Jack has never taken music lessons. In fact, he’s been advised against it by his school music teacher and everyone who has ever heard him express his angry loneliness on a guitar. Everyone agrees that he doesn’t have the ability to get any satisfaction from playing music. He seems to be tone deaf but it’s all he wants to do.
He won’t play sports; he has no real friends; he’s not interested in anything else. When people tell him he has to think about his future, he reminds them that he’s going to be a rock star, so he doesn’t have to worry about work, education or planning for tomorrow.
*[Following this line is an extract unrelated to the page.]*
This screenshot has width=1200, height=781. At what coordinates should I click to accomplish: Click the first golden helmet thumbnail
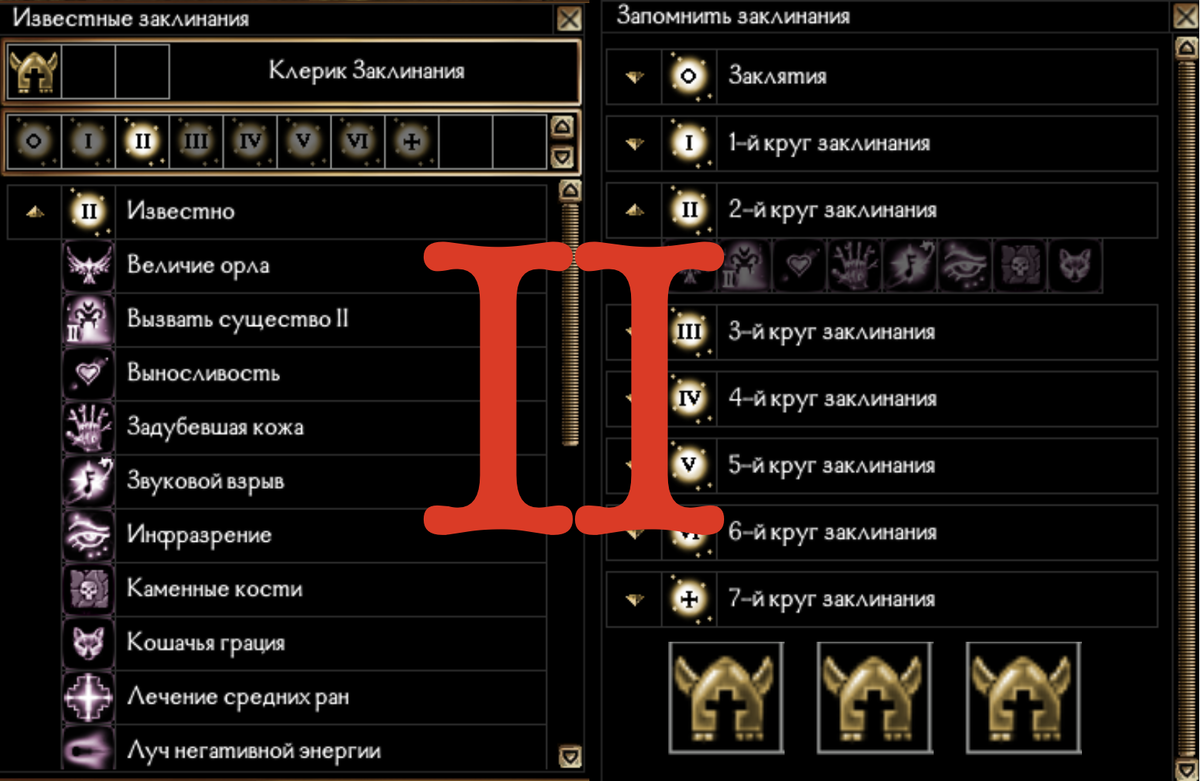(724, 697)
All he wants to do is watch rock videos and dream about the future.
His mother agrees that he has no talent but she loves him. Once she bought him a guitar but he lost it on one of his escapades. Suspicion is that he sold it for drug money.
Last week, Jack asked the Child and Youth Care worker to get him money from the social service centre to get him a guitar so that he could take lessons. His mother has paid for lessons twice before and is refusing to do so again, and instructors have told her it was a waste of time and money. The money is available; all the worker has to do is apply for it. Jack says that if the worker doesn’t apply he doesn’t want to see her anymore because it will prove that she’s just like everyone else, that she’s got no faith in him.
This worker is the first one to have ever made significant contact with Jack. He’s developed more of a relationship with her than he has with any of the others who have tried to help. She believes that she’s getting somewhere with him. One part of her knows that Jack’s fantasy is unrealistic and thinks she has to tell him so; another part of her wants to support him in chasing his dream.
What should she do?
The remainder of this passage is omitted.